Furthermore, in a phase II trial, patients with recurrent malignant astrocytomas treated with bevacizumab and irinotecan (a combination of VEGF -neutralizing antibodies) were retrospectively

evaluated (Sathornsumetee et al. 2008). Again, the high expression of CA IX was associated with poor survival outcome in the patient cohort (Figure 6). Another hypoxia-regulated marker, VEGF, was associated with radiographic response but not with survival. Additionally, when both CA IX and HIF-2 were simultaneously included in a Cox model as separate factors, only CA IX remained as a statistically significant factor.

In addition to the studies mentioned above, Flynn et al. (2008) investigated hypoxia-regulated protein expression, including CA IX, in another cohort of patients with glioblastomas. They found no significant correlation between CA IX expression and patient survival or tumour grade when low-grade astrocytomas were included in the analysis. Though being statistically insignificant, the patients with CA IX-positive tumours seemed to have a trend towards a worse prognosis. The discrepancy between this and the three studies mentioned above could be due to different immunostaining method used. In this study and also in the study by Korkolopoulou et al. (2007) the M75 antibody is used, which represents an extensively used and reliable CA IX antibody which has no cross-reactivity with other CAs (Saarnio et al. 1998b). Another important issue is the smaller number of patients in the study of Flynn et al. (2008). The latest finding of Yoo et al. (2010) showed that CA IX expression was a predictive factor for poor survival and, again, correlated positively with increasing WHO grade. Thus, the initial finding of the study II seems to be steadily supported by others.

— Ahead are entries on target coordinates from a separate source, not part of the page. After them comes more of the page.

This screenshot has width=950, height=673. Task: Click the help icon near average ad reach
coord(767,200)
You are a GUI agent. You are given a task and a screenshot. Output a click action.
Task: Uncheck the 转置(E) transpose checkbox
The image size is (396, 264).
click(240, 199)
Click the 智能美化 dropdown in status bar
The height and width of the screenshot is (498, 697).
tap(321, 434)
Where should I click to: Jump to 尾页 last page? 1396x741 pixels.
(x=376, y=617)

Figure 6. Kaplan-Meier survival curves stratified by biomarker status. (A) Survival stratified by carbonic anhydrase 9 (CA9) status. (B) Survival stratified by CA9 and hypoxia-inducible factor-2α (HIF-2) status. Figure: Sathornsumetee et al. (2008). Reprinted with permission. © 2008 American Society of Clinical Oncology. All rights reserved

For several years, CA IX has been linked to tumour hypoxia and necrosis, and several investigations have been conducted to assess this issue in detail (Ivanov et al. 2001, Proescholdt et al. 2005). Furthermore, CA9 has been reported to be one of the most consistently hypoxia-inducible genes in vitro in human glioblastoma cell lines (Said et al. 2007b). Indeed, CA IX is strongly regulated by hypoxia, and thus, could be used as an additional tool when defining the WHO grade.

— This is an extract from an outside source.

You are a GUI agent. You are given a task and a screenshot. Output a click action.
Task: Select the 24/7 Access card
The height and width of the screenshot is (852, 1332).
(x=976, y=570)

The small biopsies of gliomas are often a challenge to the neuropathological diagnosis of glioblastoma, especially when the necrotic areas are absent. In these cases, CA IX expression could be useful to aid clinical diagnostics, because it significantly associates with increasing WHO grade and necrosis. However, the regulation of CA IX seems to be more complex and the immunopositivity has also been reported in tumour cells located near the blood vessels (Proescholdt et al. 2005). Correspondingly, it has been suggested that CA IX induction in gliomas may involve hypoxia-independent mechanisms, and acidosis also induces CA IX independently of pericellular hypoxia in glioblastoma cell lines (Ihnatko et al. 2006). Finally, in vitro studies on glioblastoma cells have suggested that CA IX expression can result from low oxygen concentrations or constitutive, oncogene-related overexpression (Said et al. 2007a).